To avoid session-level state leaking between clients, PgDog tracks connection parameters for each client and updates connection settings before giving a connection to each client.

This is performed efficiently, and server parameters are updated only if they differ from the ones set on the client.

Parsing SET commands

PgDog uses pg_query to parse SQL statements, which includes the SET command. For each command sent by the client, PgDog will decode the setting and save it in the client connection's internal state.

This feature is enabled only if at least one of the following conditions is met:

  1. The database has a primary and replica(s)
  2. The database has more than one shard
  3. prepared_statements is set to "full"
  4. query_parser_enabled is set to true

This is to avoid unnecessary overhead of using pg_query (however small), when we don't absolutely have to.

Connection parameters

Most Postgres connection drivers support passing parameters in the connection URL. Using the special options setting, each parameter is set using the -c flag, for example:

postgres://user@host:6432/db?options=-c%20statement_timeout%3D3s

This sets the statement_timeout setting to 3s (3 seconds). Each time this client executes a transaction, the pooler will check the value for statement_timeout on the server connection, and if it differs, issue a command to Postgres to update it:

SET statement_timeout TO '3s';

Latency

PgDog keeps a real-time mapping of servers and their parameters, so checking the current value for any parameter doesn't require the pooler to talk to the database. Additionally, it's typically expected that applications have similar connection parameters, so the pooler won't have to synchronize parameters frequently.

Advisory locks

Advisory locks are an implementation of distributed locking in PostgreSQL. They are set on the server connection and released when the client removes the lock or disconnects.

For example:

SELECT pg_advisory_lock(1234);

In transaction mode, server connections are re-used between clients, so additional care needs to be taken to keep the server connection tied to the client that created the lock.

PgDog is able to detect advisory lock usage and will pin the server connection to the client connection until one of the following conditions is met:

  1. The client releases the lock with pg_advisory_unlock
  2. The client disconnects

Performance

If multiple clients use advisory locks and don't release them quickly, the effectiveness of transaction pooling will be reduced because server connections will not be effectively re-used between client transactions.

Limitations

PgDog doesn't keep track of multiple advisory locks inside client connections. If a client acquires two different locks, for example, and only releases one, the server connection will still be returned back to the pool with the acquired lock.

Statement mode

Statement mode is a subset of transaction mode. In statement mode, clients are not allowed to start explicit transactions, i.e. using the BEGIN statement. All queries will be sent to the first available connection in the pool.

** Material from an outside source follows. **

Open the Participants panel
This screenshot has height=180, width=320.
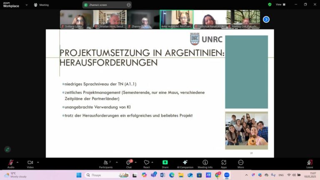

To use statement mode, you can configure it globally or per user/database, for example:

[general]
pooler_mode = "statement"
[[databases]]
name = "prod"
host = "127.0.0.1"
pooler_mode = "statement"
[[users]]
name = "alice"
database = "prod"
pooler_mode = "statement"

Statement mode is useful when you want to avoid holding server connections idle while the client executes long transactions, but it does remove an important feature of Postgres, so additional care needs to be taken on the client to handle concurrent database updates.